Pictures found in the material must be left out, and every line returned as written.
[Dataset Boundary: Start]
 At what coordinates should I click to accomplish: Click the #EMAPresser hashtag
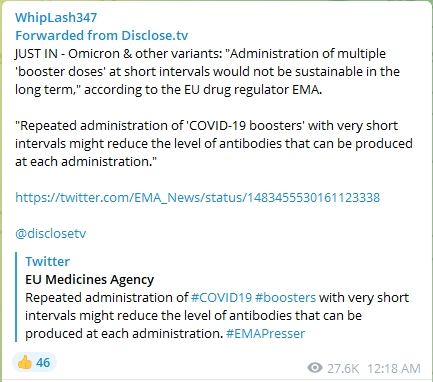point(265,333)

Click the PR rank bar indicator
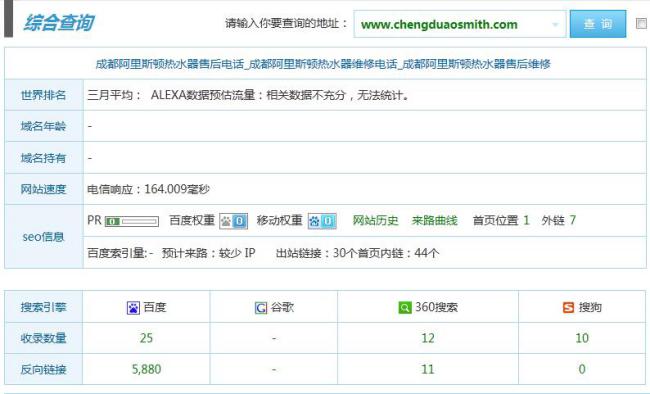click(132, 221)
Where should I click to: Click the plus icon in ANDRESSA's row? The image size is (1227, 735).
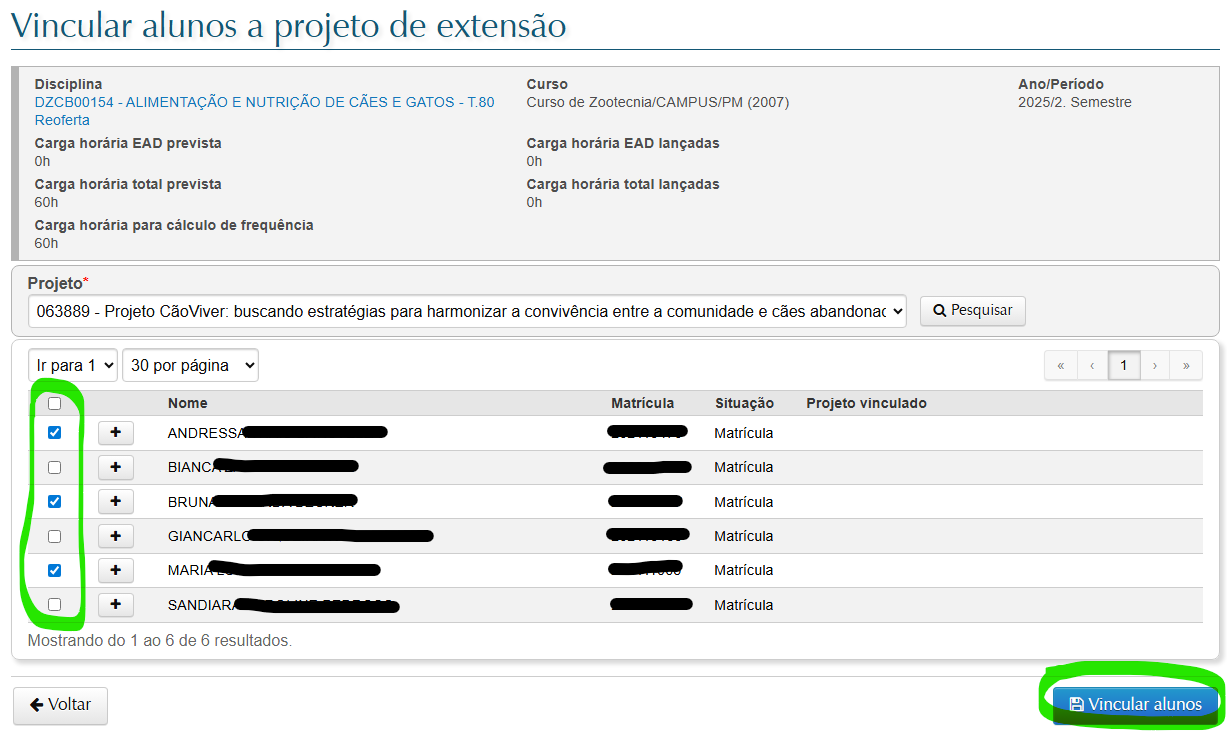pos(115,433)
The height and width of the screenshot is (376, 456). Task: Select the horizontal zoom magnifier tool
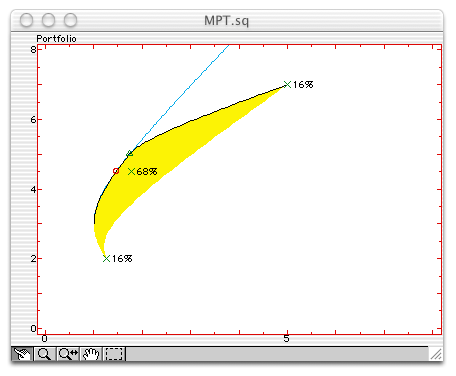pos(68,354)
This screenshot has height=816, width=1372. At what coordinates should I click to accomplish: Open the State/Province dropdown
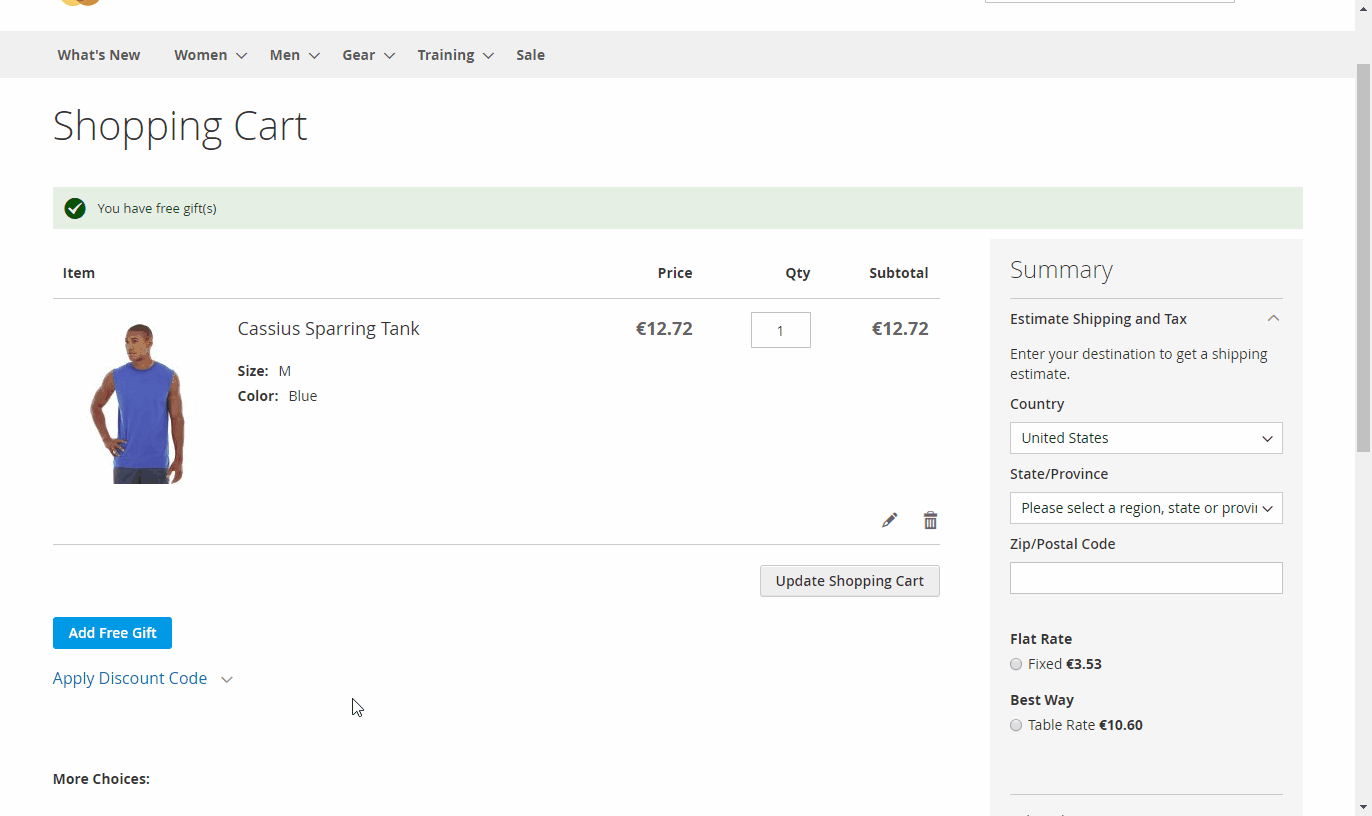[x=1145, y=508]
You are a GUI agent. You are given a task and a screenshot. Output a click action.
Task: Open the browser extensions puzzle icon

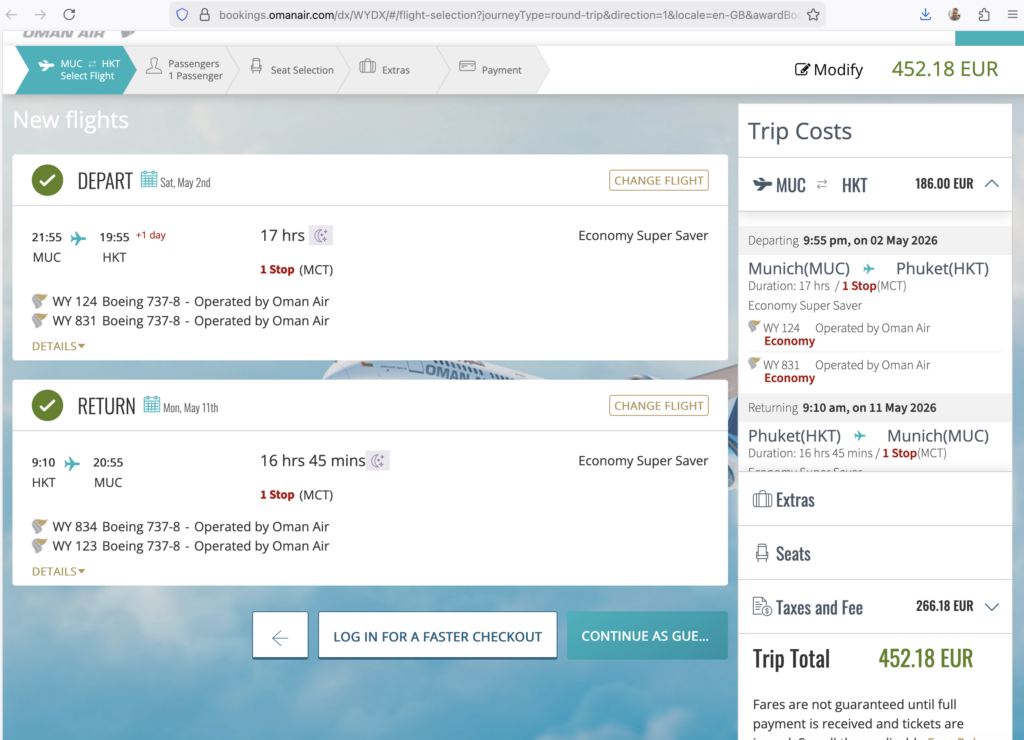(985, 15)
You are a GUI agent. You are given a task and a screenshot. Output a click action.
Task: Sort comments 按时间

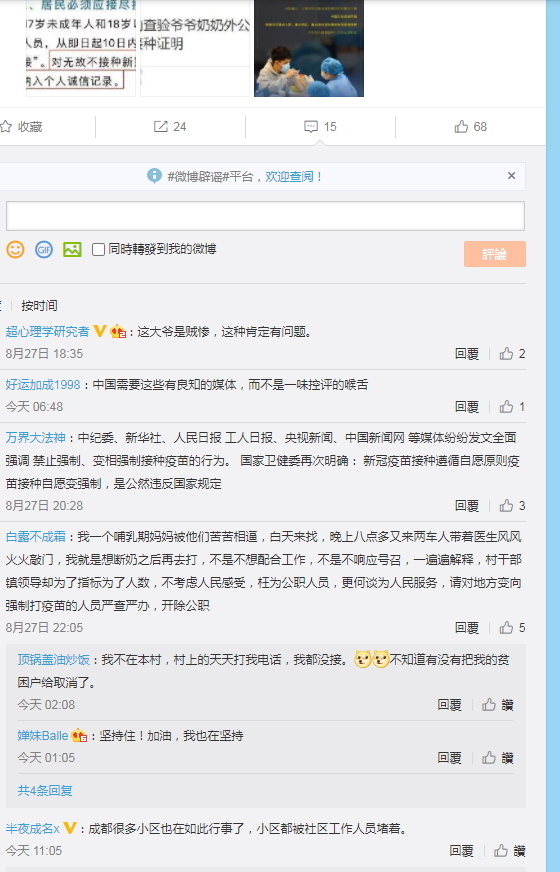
[Dataset Boundary: End]
Solution –
 At what coordinates should I click to accomplish: Click the #EMAPresser hashtag
point(265,333)

Click the PR rank bar indicator
click(132, 221)
Where should I click to: Click the plus icon in ANDRESSA's row? The image size is (1227, 735).
pos(115,433)
The height and width of the screenshot is (376, 456). Task: Select the horizontal zoom magnifier tool
pos(68,354)
This screenshot has height=816, width=1372. At what coordinates should I click to accomplish: Open the State/Province dropdown
[x=1145, y=508]
You are a GUI agent. You are given a task and a screenshot. Output a click action.
Task: Open the browser extensions puzzle icon

(985, 15)
You are a GUI agent. You are given a task and a screenshot. Output a click action.
Task: Sort comments 按时间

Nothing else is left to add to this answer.